» **Problem**: Each line of the listing where "checkmark" appears should be reported.
[Opening Input for this task section]
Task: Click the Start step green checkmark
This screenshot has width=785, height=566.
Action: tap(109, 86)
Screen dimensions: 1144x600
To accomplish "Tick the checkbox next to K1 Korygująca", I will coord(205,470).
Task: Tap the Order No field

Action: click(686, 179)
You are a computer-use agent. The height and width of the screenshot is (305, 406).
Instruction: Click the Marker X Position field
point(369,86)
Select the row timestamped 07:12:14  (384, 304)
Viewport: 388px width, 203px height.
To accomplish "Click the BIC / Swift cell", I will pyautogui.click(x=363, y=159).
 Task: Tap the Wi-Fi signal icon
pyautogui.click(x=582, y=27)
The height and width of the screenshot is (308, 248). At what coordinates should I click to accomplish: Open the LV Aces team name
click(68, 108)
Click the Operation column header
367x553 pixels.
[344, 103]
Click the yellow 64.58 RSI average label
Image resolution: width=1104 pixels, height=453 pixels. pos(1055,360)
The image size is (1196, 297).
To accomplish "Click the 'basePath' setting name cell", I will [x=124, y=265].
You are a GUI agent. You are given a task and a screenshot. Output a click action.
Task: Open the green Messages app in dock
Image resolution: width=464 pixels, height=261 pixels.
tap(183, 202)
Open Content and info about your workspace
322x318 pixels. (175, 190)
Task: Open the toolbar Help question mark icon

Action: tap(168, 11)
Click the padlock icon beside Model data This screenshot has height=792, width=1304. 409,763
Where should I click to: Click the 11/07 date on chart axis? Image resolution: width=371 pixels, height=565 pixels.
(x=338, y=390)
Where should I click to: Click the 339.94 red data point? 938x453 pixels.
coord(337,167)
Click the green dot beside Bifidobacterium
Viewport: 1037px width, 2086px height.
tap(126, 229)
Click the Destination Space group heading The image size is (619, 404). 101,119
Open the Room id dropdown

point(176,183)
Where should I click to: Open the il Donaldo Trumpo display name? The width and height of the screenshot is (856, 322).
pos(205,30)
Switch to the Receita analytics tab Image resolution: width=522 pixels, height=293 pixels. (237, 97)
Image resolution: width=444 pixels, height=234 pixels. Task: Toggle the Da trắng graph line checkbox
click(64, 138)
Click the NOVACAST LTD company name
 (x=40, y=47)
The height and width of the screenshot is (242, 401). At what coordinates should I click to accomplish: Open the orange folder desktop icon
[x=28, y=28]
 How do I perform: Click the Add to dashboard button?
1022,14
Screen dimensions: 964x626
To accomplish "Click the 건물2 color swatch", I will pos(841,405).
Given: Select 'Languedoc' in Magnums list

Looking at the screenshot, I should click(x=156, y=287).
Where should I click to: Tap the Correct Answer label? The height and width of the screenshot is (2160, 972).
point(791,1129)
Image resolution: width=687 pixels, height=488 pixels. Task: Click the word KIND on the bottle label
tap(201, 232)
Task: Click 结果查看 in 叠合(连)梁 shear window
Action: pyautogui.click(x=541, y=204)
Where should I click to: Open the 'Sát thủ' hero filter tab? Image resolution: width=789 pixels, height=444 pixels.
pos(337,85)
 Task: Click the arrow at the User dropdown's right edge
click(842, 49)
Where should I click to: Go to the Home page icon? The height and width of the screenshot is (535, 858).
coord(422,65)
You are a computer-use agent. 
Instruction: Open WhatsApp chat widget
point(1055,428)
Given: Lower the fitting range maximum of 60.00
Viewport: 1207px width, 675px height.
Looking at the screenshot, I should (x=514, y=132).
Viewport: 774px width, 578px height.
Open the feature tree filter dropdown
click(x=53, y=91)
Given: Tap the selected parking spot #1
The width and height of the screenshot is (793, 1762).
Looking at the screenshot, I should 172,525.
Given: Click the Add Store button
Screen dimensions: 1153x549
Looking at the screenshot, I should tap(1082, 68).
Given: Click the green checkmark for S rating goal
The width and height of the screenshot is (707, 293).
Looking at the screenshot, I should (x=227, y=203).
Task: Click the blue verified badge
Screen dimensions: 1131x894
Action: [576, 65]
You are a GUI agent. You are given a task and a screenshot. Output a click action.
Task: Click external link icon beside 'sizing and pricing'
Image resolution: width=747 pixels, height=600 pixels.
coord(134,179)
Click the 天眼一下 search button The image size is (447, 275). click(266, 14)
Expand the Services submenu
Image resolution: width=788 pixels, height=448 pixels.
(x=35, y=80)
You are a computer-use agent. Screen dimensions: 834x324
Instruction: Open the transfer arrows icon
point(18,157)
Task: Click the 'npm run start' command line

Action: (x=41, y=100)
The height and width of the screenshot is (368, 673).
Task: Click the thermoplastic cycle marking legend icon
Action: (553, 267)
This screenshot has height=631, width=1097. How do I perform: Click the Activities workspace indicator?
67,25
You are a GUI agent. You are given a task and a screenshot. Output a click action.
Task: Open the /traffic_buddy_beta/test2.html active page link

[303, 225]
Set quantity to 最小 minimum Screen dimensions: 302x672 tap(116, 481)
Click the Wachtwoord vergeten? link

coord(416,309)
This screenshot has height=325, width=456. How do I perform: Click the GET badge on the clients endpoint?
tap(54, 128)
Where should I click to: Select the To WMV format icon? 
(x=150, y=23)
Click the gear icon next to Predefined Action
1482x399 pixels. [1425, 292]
[Closing Input for this task section]
» **Solution**:
Task: Click the Start step green checkmark
Given: Click the green checkmark for S rating goal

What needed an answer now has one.